Por que as empresas estão cancelando o home office? Entenda

A medida, como é de se imaginar, não tem agradado milhares de trabalhadores

Em janeiro deste ano, a CEO da companhia de remessas e encomendas UPS, Carol Tomé, anunciou que a empresa estava excluindo 12 mil dos seus 85 mil cargos de gerência. Enquanto os profissionais que não fossem desligados deveriam comparecer ao escritório cinco dias por semana a partir deste mês de março.

Para os colaboradores da empresa que conseguem desempenhar algumas ou todas as suas tarefas em casa, a decisão foi um balde de água fria. Especialistas insistem que, para os profissionais que passam a maior parte do dia em frente a uma tela de computador, o trabalho híbrido e remoto não pode ser simplesmente eliminado.

O que dizem os especialistas?

Ele passou a ser essencial. Não podemos andar para trás“, afirma Collenn Flaherty Manchester, professora do Departamento de Trabalho e Organizações da Escola de Administração Carlson da Universidade de Minnesota, nos Estados Unidos.
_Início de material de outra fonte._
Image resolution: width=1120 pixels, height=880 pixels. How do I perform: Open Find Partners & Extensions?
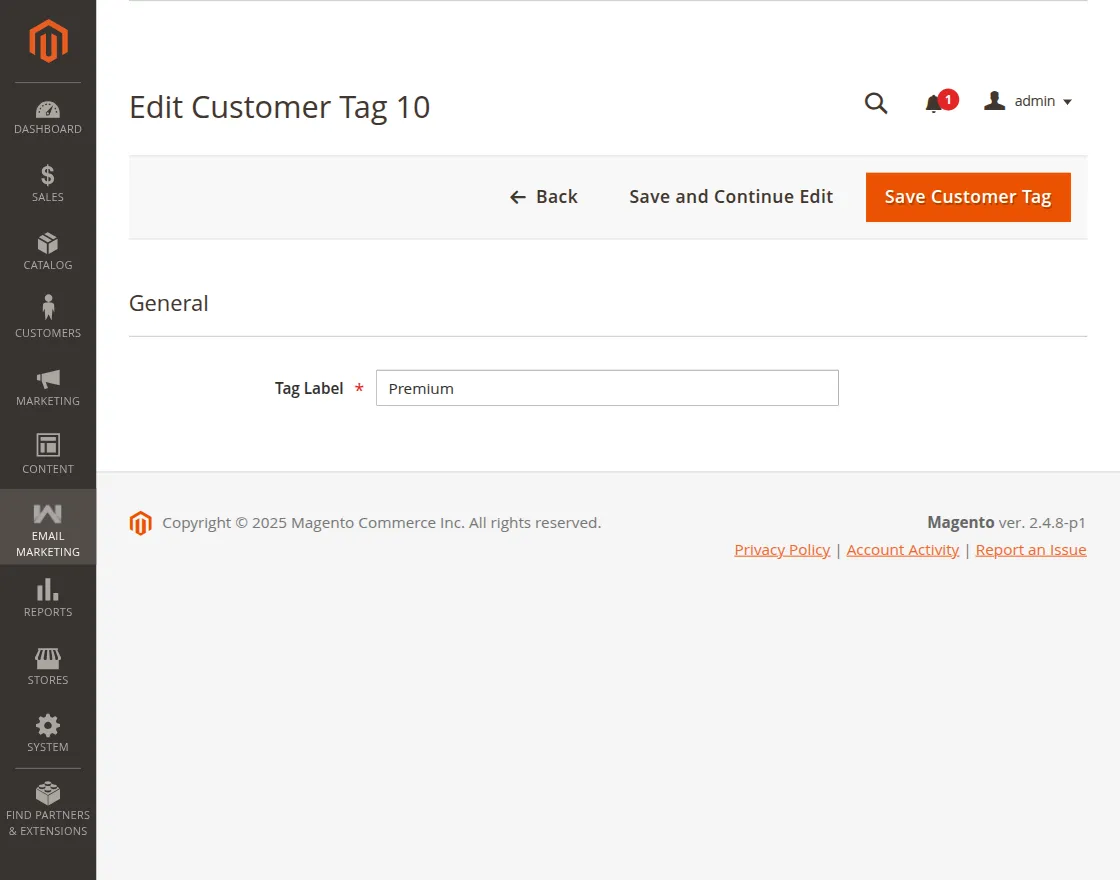pyautogui.click(x=48, y=808)
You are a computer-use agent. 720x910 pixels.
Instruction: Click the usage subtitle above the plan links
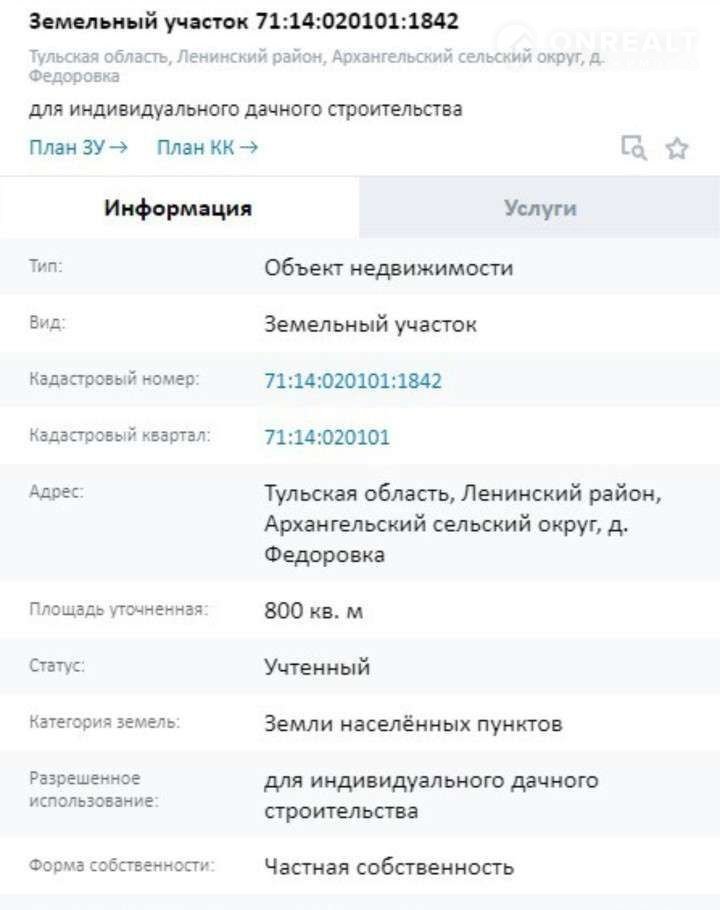tap(246, 109)
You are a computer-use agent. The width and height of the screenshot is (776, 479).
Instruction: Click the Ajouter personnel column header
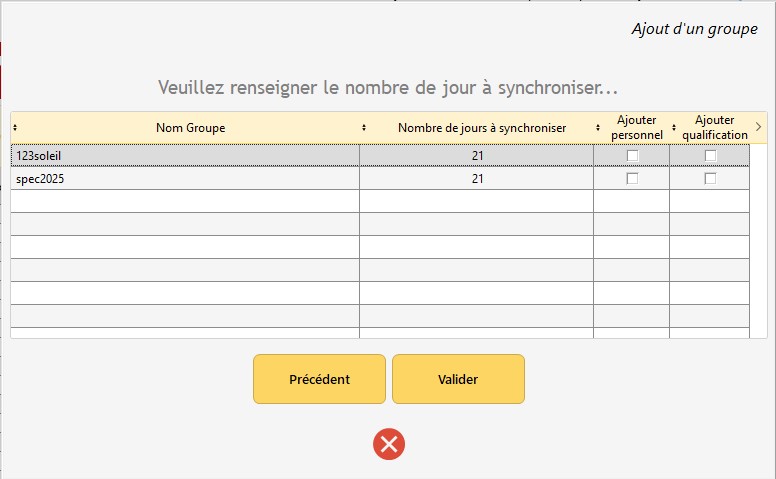(x=637, y=127)
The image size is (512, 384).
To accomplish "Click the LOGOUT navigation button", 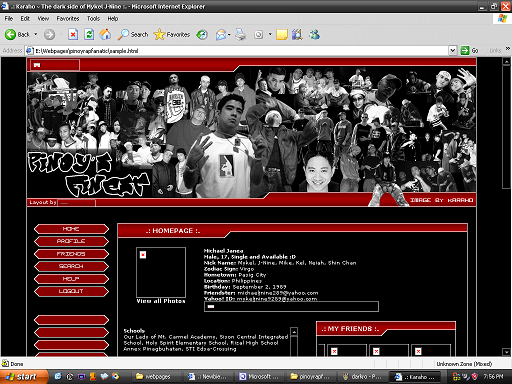I will pyautogui.click(x=71, y=291).
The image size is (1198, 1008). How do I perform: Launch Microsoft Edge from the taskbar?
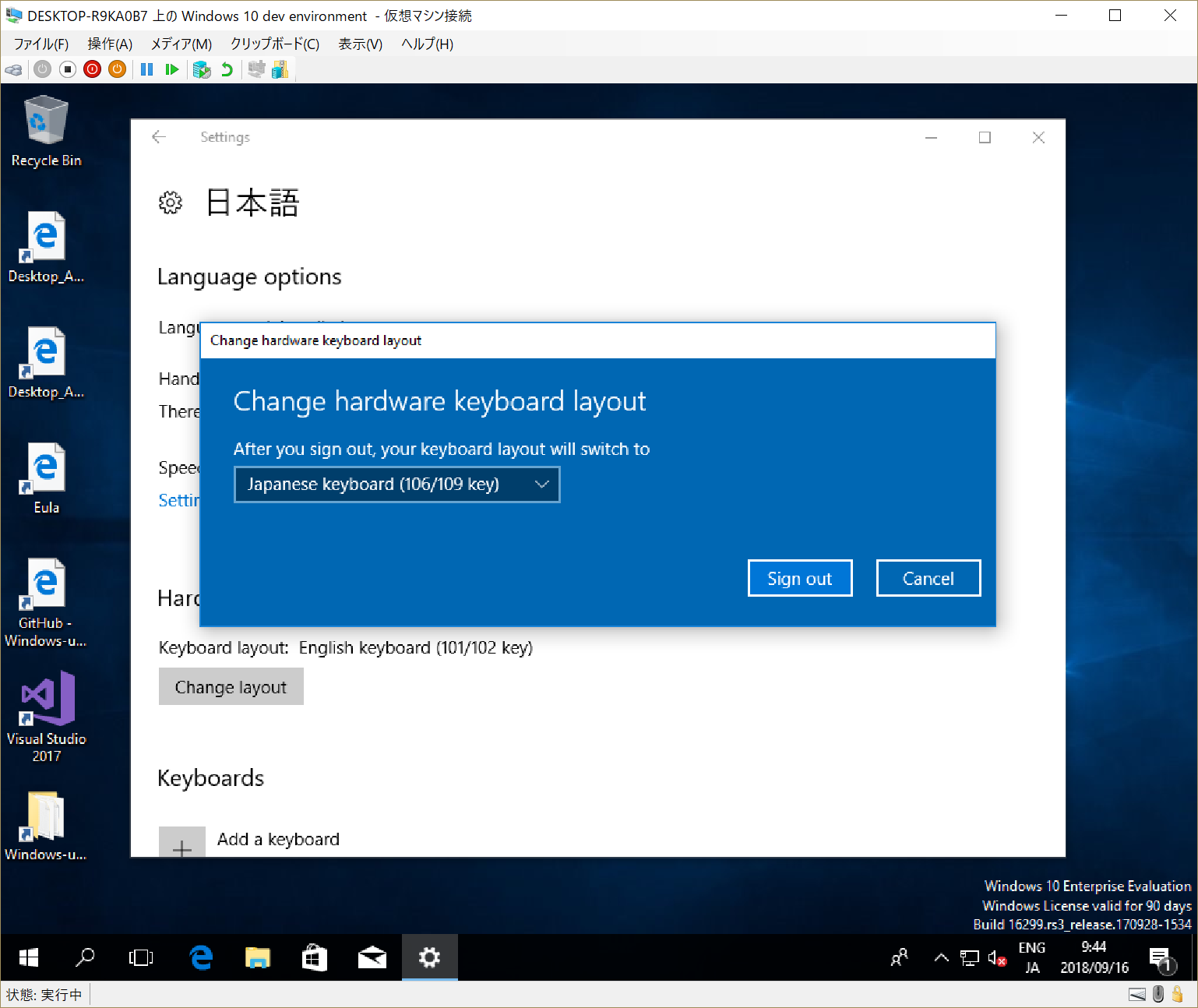point(200,957)
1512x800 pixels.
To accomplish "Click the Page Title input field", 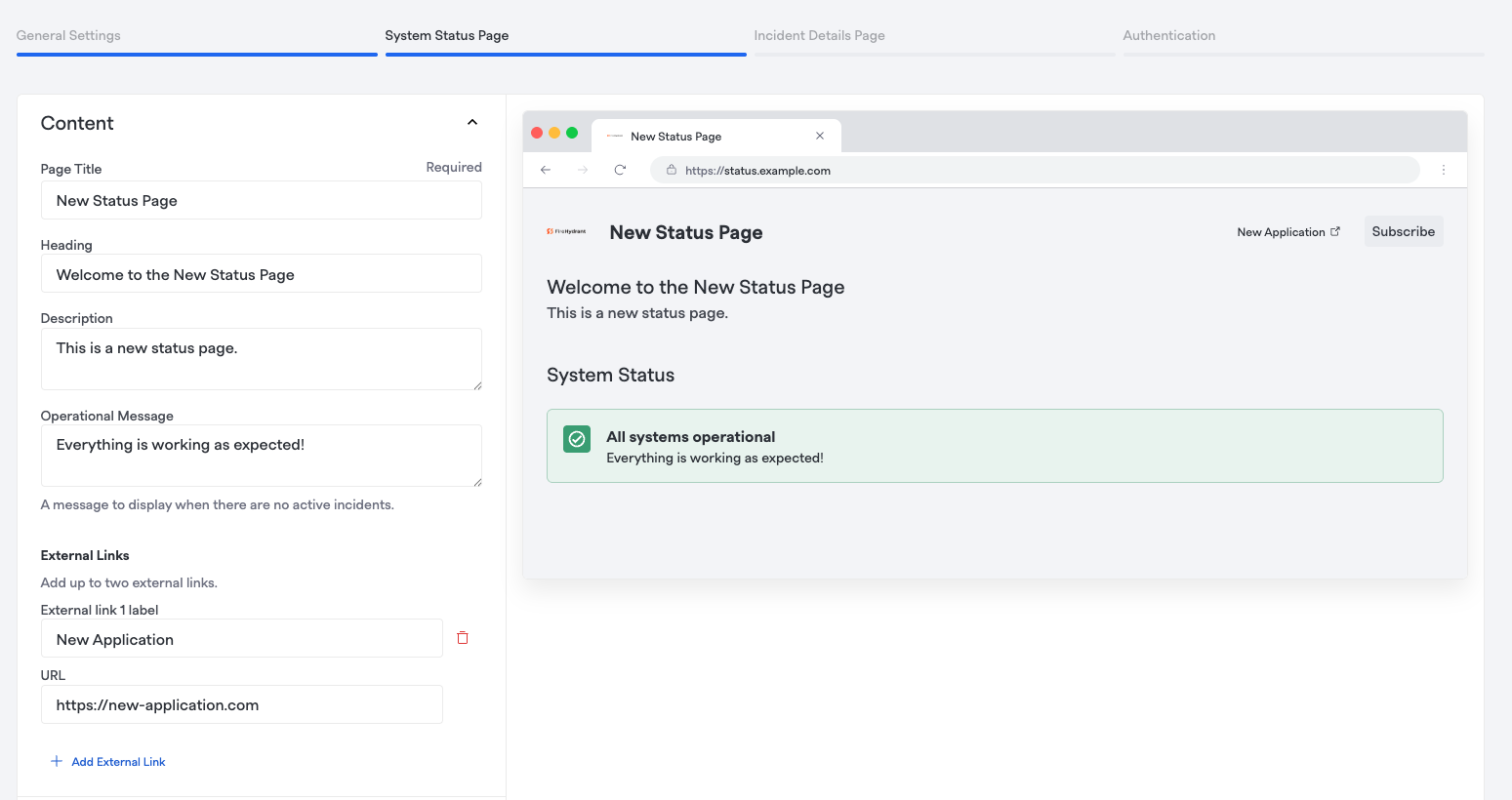I will (261, 200).

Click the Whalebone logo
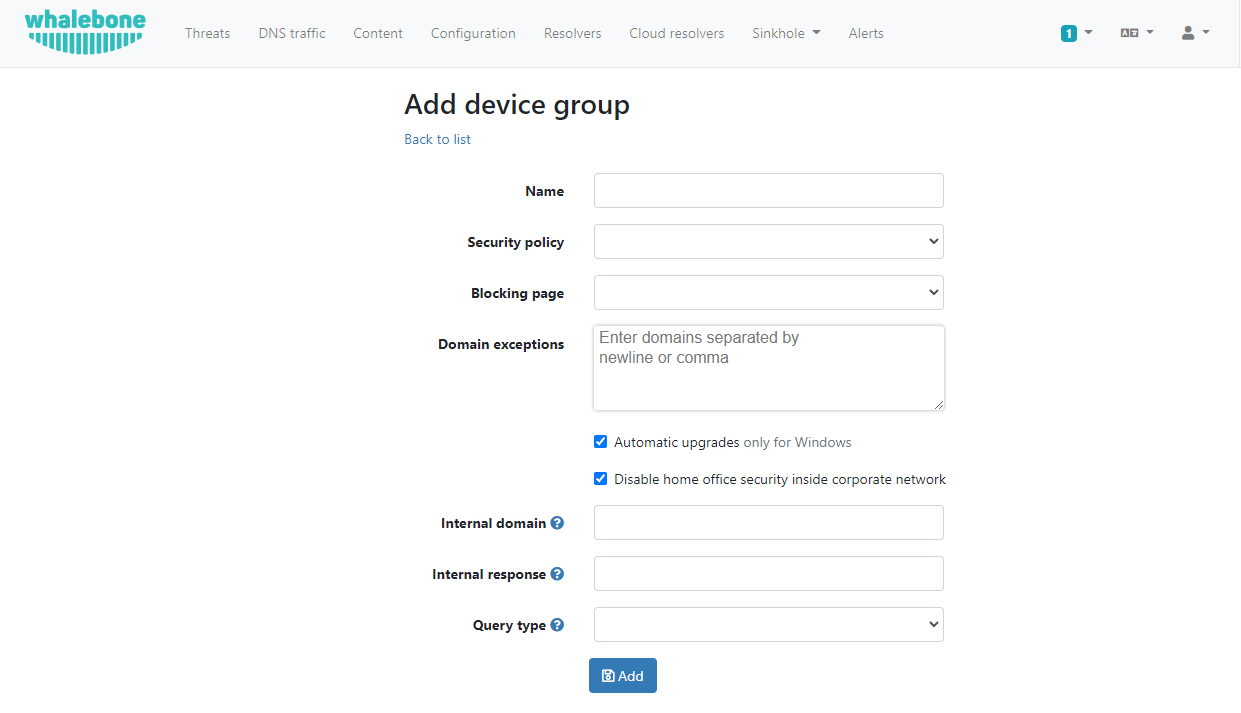[x=85, y=32]
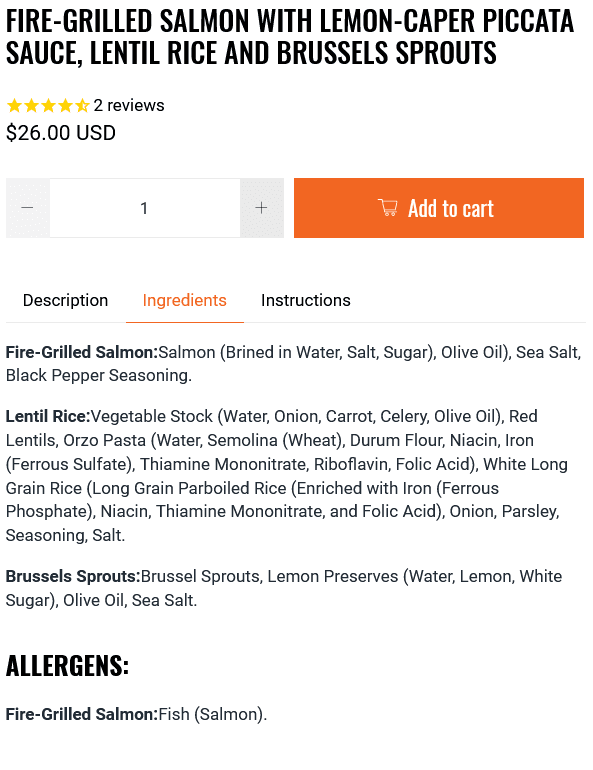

Anos de dados pós-pandemia demonstraram que o trabalho híbrido e remoto funciona. Pesquisadores chegaram a conclusão que os profissionais mantêm sua produtividade e podem ajudar as companhias a ter lucro. Existem, ainda, fatores intangíveis que desenvolvem a lealdade dos funcionários, como o melhor equilíbrio entre a vida pessoal e o trabalho.

Nos últimos anos, diversos CEOs recuaram depois de flertar com a ideia do retorno total ao local de trabalho, devido a esses dados e à forte resistência dos funcionários. No entanto, esses fatores não impediram que algumas empresas, incluindo algumas de grande porte, publicassem decisões — ou pelo menos fortes sugestões públicas — para que seus colaboradores voltassem às suas mesas de trabalho cinco dias por semana.

Principalmente no setor financeiro, instituições importantes como JP Morgan Chase, Goldman Sachs e o Citigroup, instituíram políticas de comparecimento cinco dias por semana para boa parte dos seus funcionários. A Boeing também optou por exigir que muitos dos seus colaboradores retornassem ao escritório.

Existem dados que demonstram que outros executivos importantes estão considerando adotar essa mesma medida, especialmente entre as grandes corporações. Por outro lado, alguns especialistas permanecem totalmente perplexos ao verem companhias como a UPS discutindo o retorno ao escritório.

Um deles é Stephen Meier, chefe da divisão de administração da Escola de Negócios Columbia, em Nova York, nos EUA. No entanto, Meier acredita que exista um ponto comum entre muitas dessas companhias: as táticas de gestão de linha dura.

Você não pode manter o mesmo estilo de liderança que você tinha antes [da pandemia]”, afirma ele. “Você precisa realmente empoderar [os funcionários]… E acho que alguns líderes simplesmente se acostumaram com um certo modelo de comando e controle“, pontuou (via BBC News).

A afirmação feita por Meier se aplica a muitos críticos declarados do trabalho remoto, como por exemplo o CEO da Tesla e X (antigo Twitter), Elon Musk. O excêntrico bilionário foi um dos primeiros a emitir um ultimato em 2022, do tipo “apareça ou se demita”.

Em entrevista concedida para a rede TV CNBC em maio do ano passado, Musk lançou um ataque carregado de ódio aos profissionais que queriam horários de trabalho flexíveis. Para o empresário sul-africano, a “classe do laptop” estava “vivendo em La La Land”.